On Tuesday, HPE and the Faculty of Mathematics at the University of Cambridge announced COSMOS will leverage the new HPE Superdome Flex in-memory computing platform to process massive data sets that represent 14 billion years of history. The cosmologists are “searching for tiny signatures in huge datasets to find clues that will unlock the secrets of the early Universe and of black holes,” said Professor Hawking.
The HPE Superdome Flex, which HPE bills as the world’s most scalable and modular in-memory computing platform,” incorporates in-memory technology gained in the SGI acquisition. The Intel Skylake-based system is designed to scale from 4 to 32 sockets and supports 768 GB to 48 TB of shared memory in a single system. Although the exact configuration of the new supercomputer wasn’t disclosed, project leads say the shared-memory platform will enable the COSMOS group to process massive data sets much faster and will also ease the programming burden.

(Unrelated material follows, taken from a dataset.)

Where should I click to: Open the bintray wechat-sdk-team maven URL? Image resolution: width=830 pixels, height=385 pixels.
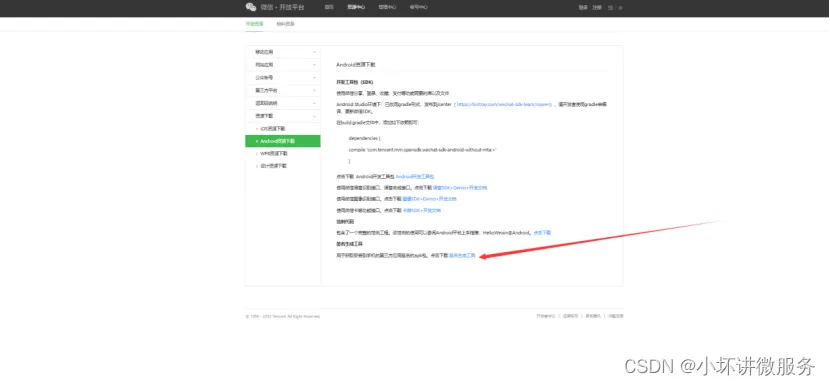pyautogui.click(x=503, y=105)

“In a fast-moving field we have the twofold challenge of analyzing larger data sets while matching their increasing precision with our theoretical models,” said Professor Paul Shellard, director of the Centre for Theoretical Cosmology and head of the COSMOS group in an official statement. “In-memory computing allows us to ingest all of this data and act on it immediately, trying out new ideas, new algorithms. It accelerates time to solution and equips us with a powerful tool to probe the big questions about the origin of our Universe.”
In order to expand and hone their scientific understanding of the cosmos, the team first forms theories about the nature of the universe, then creates precise simulations that are used to make predictions, and then tests those predictions against data from new sources, such as gravitational waves, the cosmic microwave background, and the distribution of stars and galaxies. A large in-memory computing system makes it possible to analyze the data through visualization and in real-time while the simulation is running.
More than 50 researchers will leverage the Cosmos system for a diverse range of fields. In addition to the COSMOS work, the Faculty of Mathematics at the University of Cambridge will use the in-memory computer to solve problems ranging from environmental issues to medical imaging and even experimental biophysics, for example, using light-sheet microscopy to study the dynamics of early embryonic development.
“Curiosity is essential to being human,” said Hawking in a video describing the collaboration (see below). “From the dawn of humanity we’ve looked up at the stars and wondered about the Universe around us. My COSMOS group is working to understand how space and time work, from before the first trillion trillionth of a second after the big bang up to today, fourteen billion years later.”
Professor Hawking, who led the founding of the COSMOS supercomputing facility in 1997, was on the forefront of transforming cosmology from a largely speculative endeavor to a quantitative and predictive science. He concludes, “Without supercomputers, we would just be philosophers.”